§ **THE PROBLEM**: Write out the records word for word, from the line with "The image size is (1422, 800)." up to and including the line with "click(x=169, y=49)". Leave the pictures out.

___ ENTRIES ___

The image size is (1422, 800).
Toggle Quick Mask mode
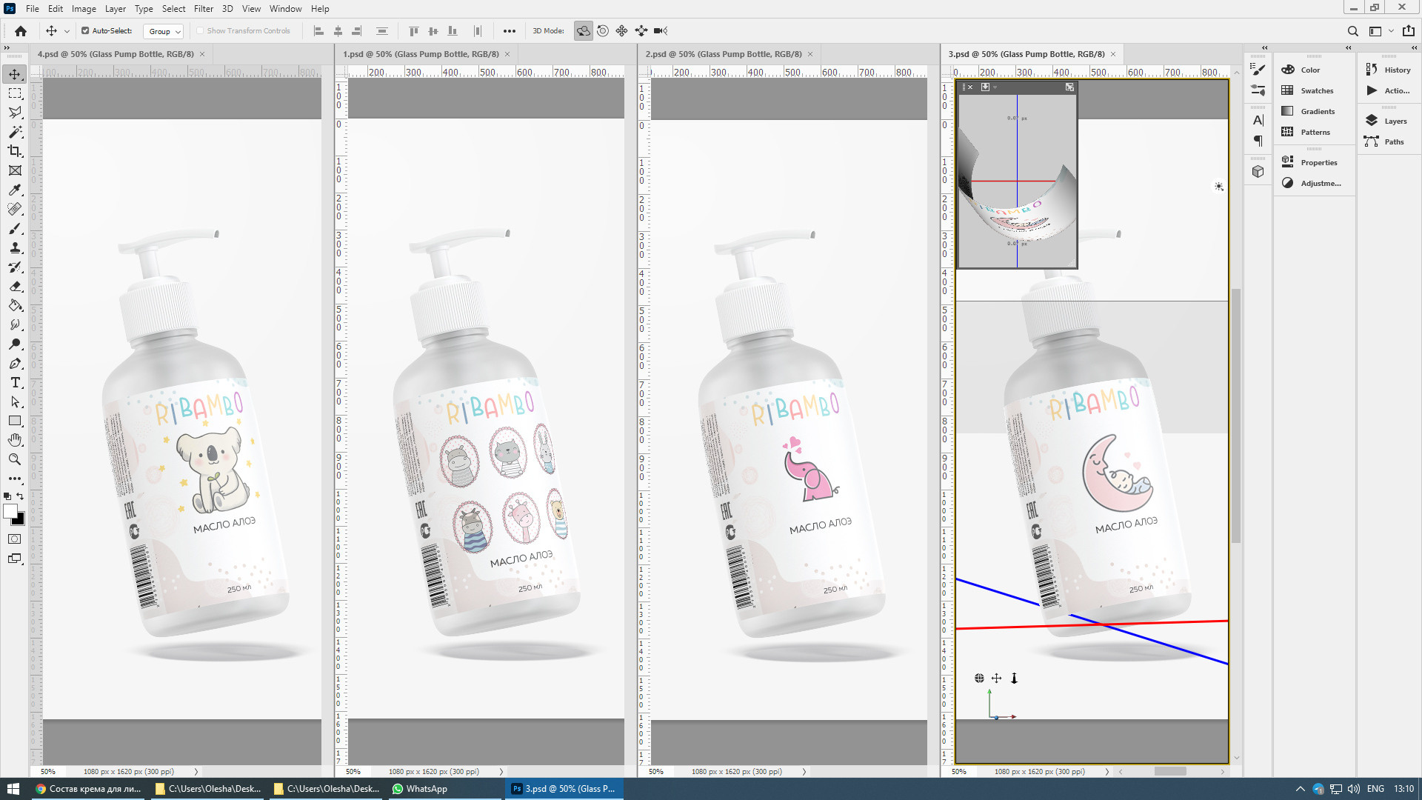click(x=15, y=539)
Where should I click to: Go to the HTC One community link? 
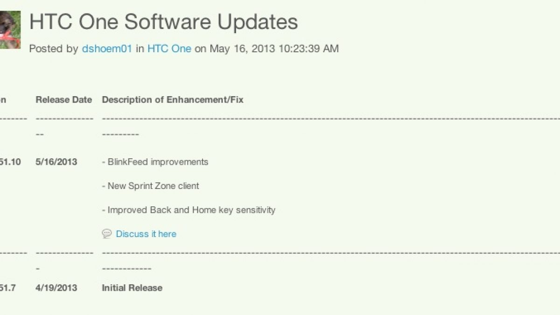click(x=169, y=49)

___
___ ENTRIES ___

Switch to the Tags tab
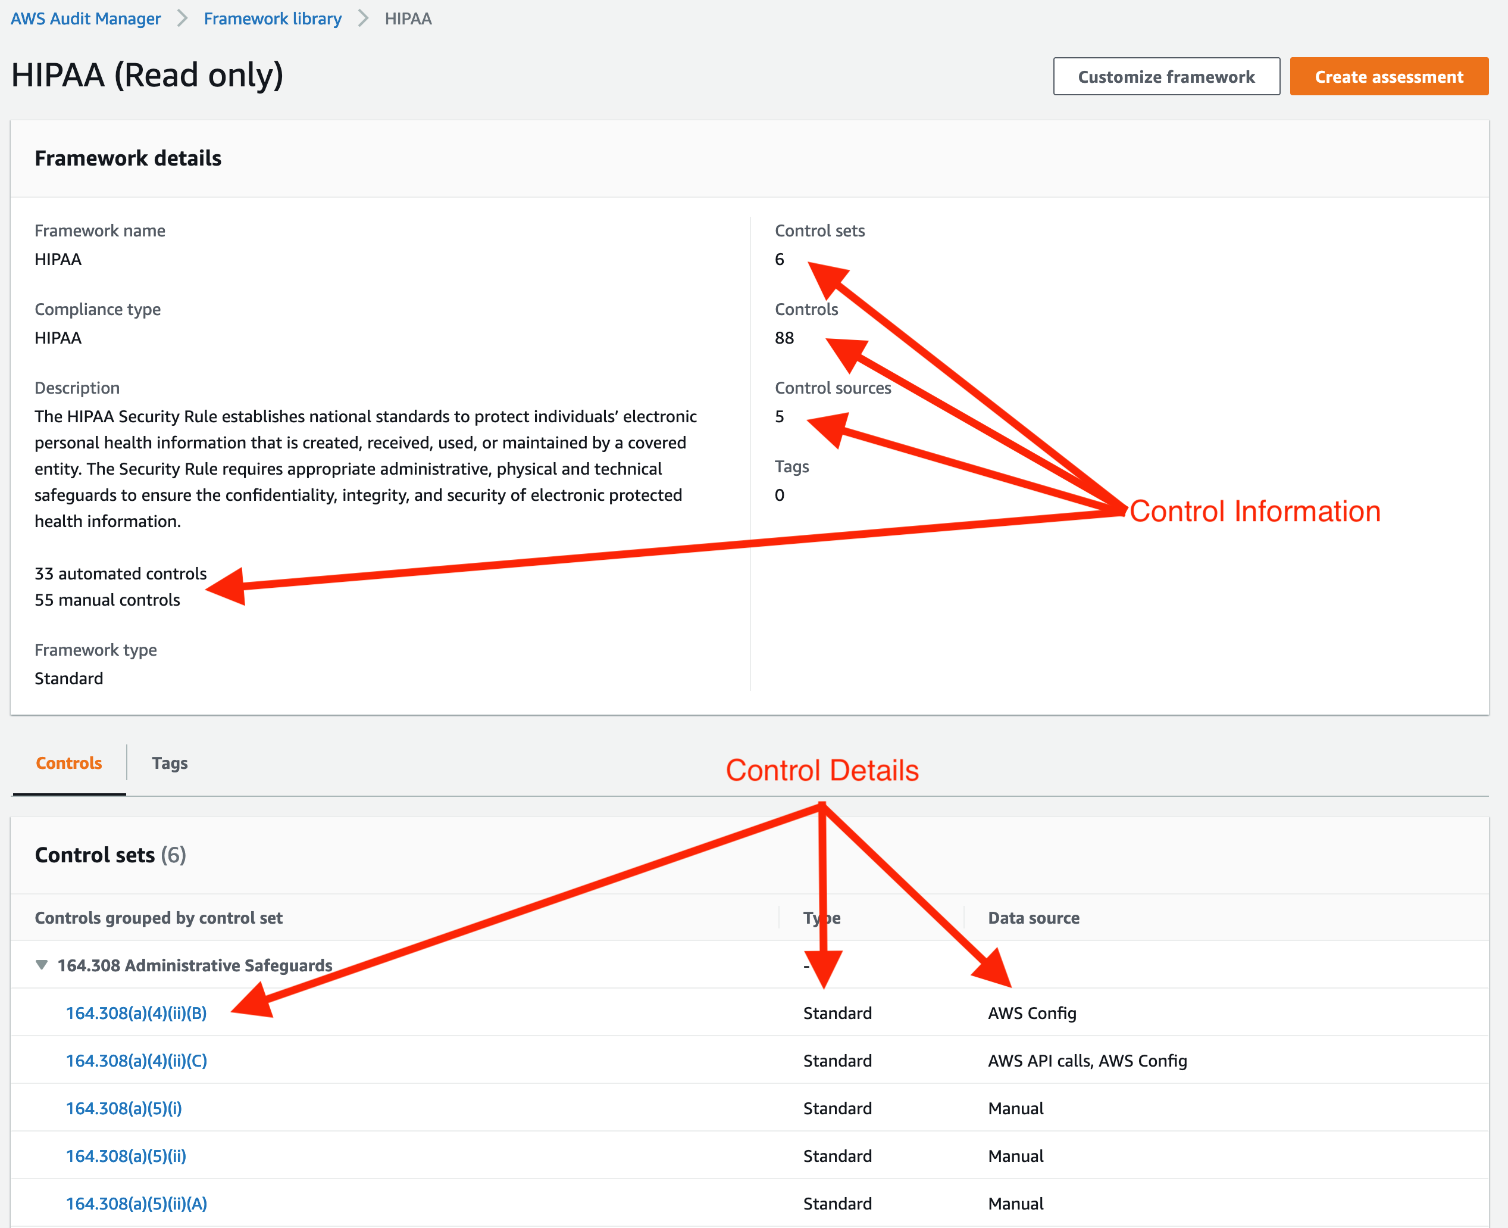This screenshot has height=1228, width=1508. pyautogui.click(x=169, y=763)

___

§ **EXERCISE RESULT**:
The image size is (1422, 800).
Toggle Quick Mask mode
click(x=15, y=539)
Where should I click to: Go to the HTC One community link? 
click(x=169, y=49)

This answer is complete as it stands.